DIRECTIONS FOR THIS TASK: Reproduce only this range: the line holding "Given: Switch to the SHEET METAL tab" through the last line of the data below, both included, exactly, with no pictures.

━━━ TASK INPUT ━━━

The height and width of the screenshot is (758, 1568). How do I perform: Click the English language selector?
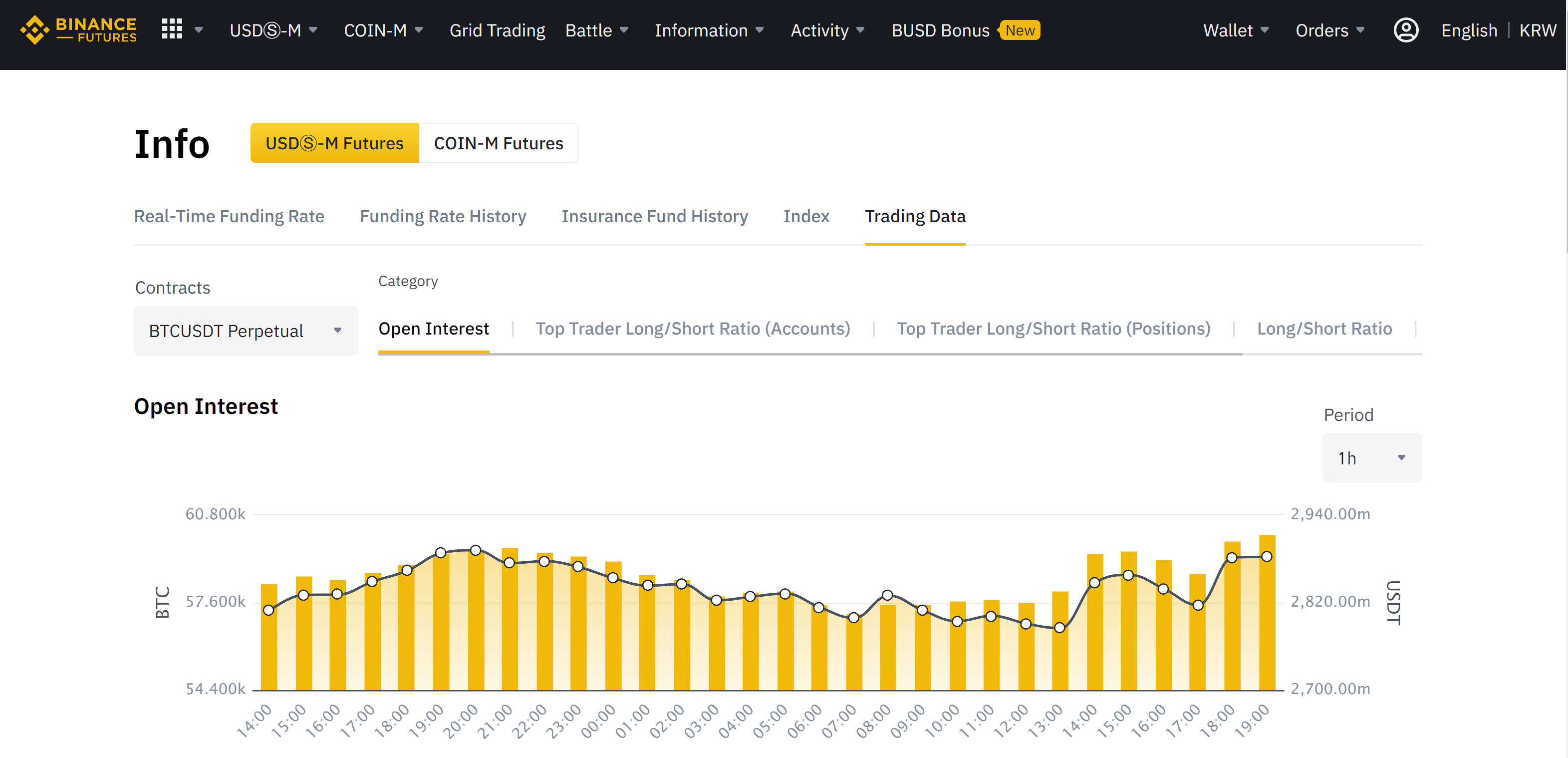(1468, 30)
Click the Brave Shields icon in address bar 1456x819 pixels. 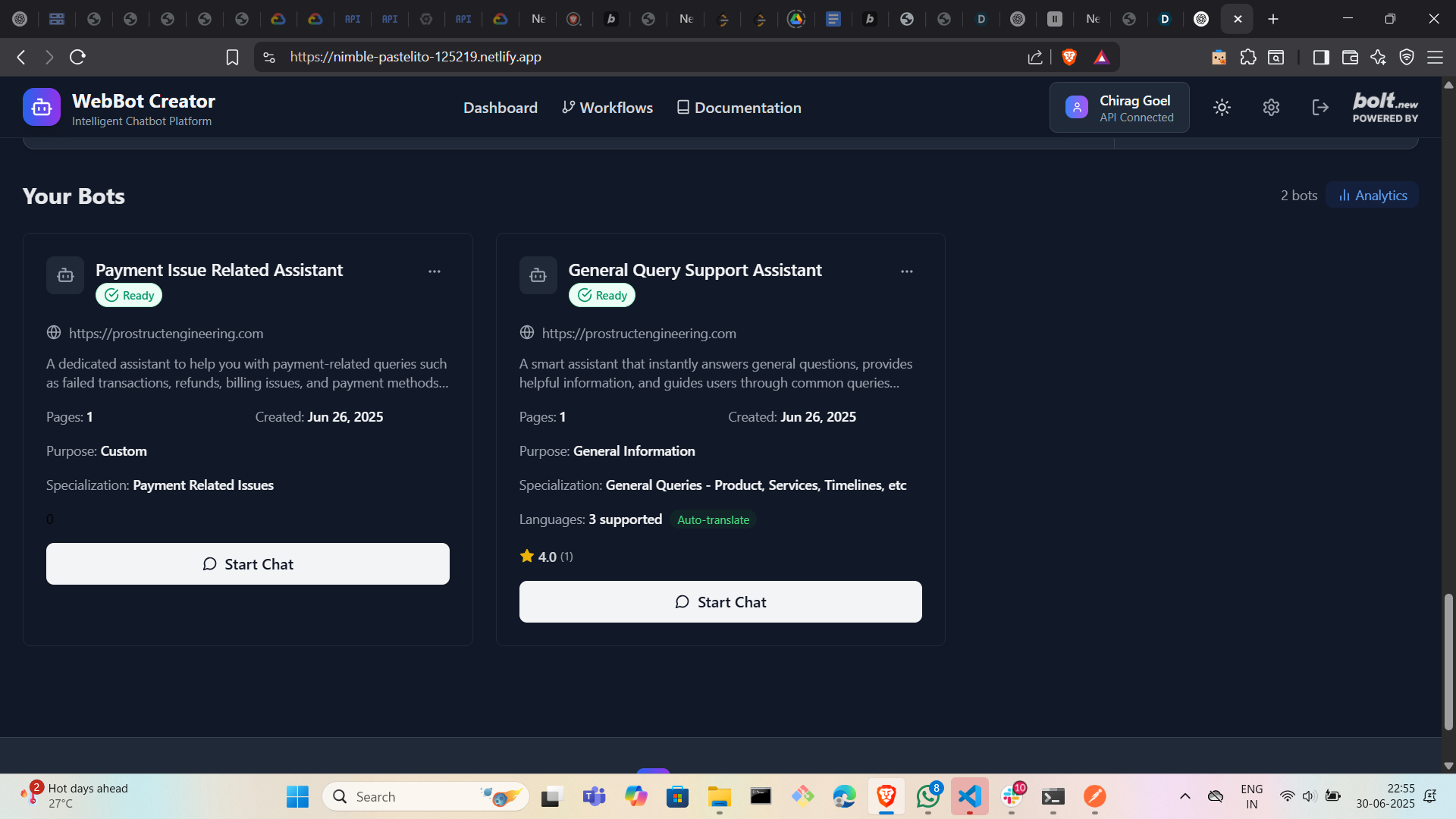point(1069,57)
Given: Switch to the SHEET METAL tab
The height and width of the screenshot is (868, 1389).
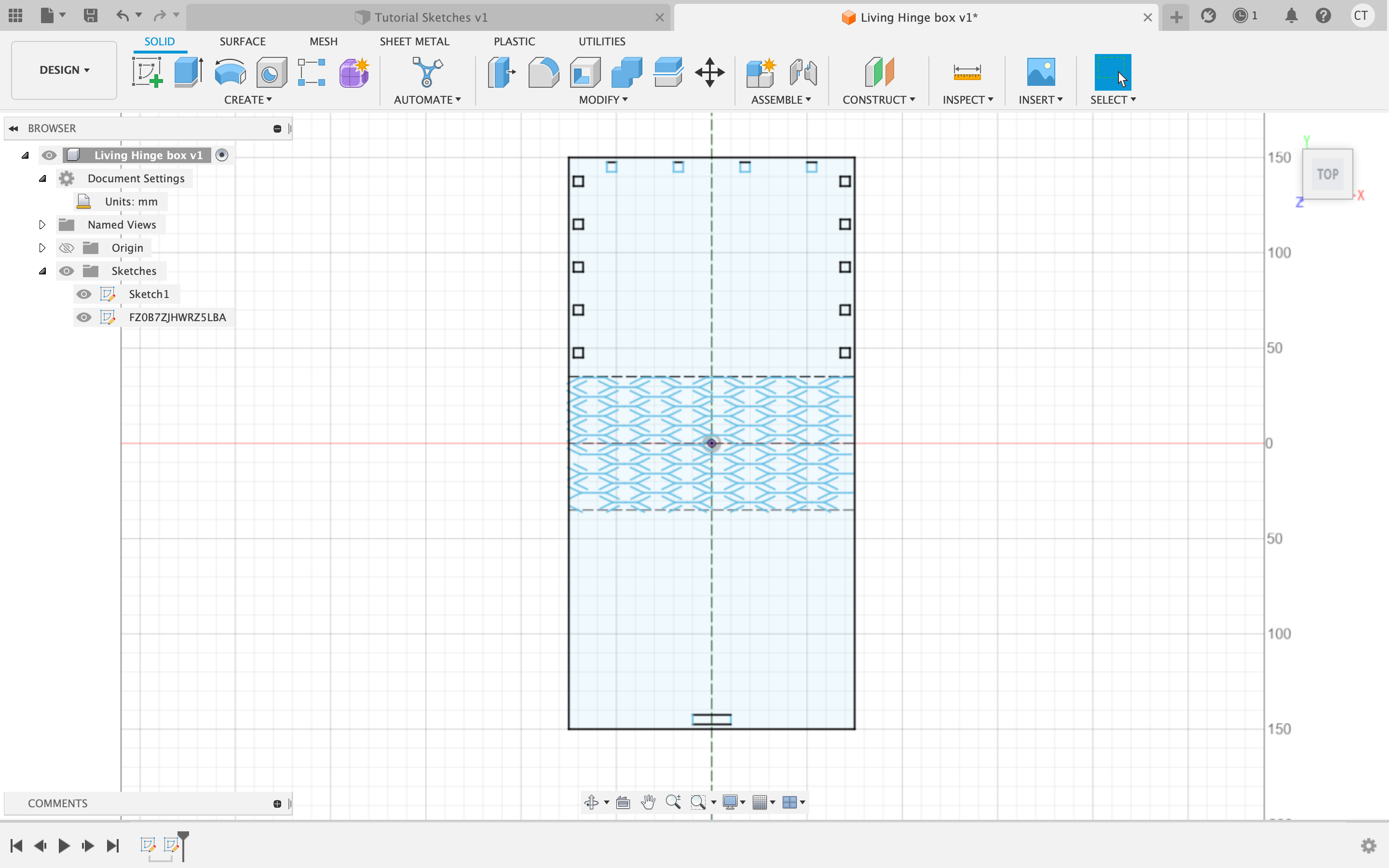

━━━

TASK RESULT:
Given: Switch to the SHEET METAL tab
The height and width of the screenshot is (868, 1389).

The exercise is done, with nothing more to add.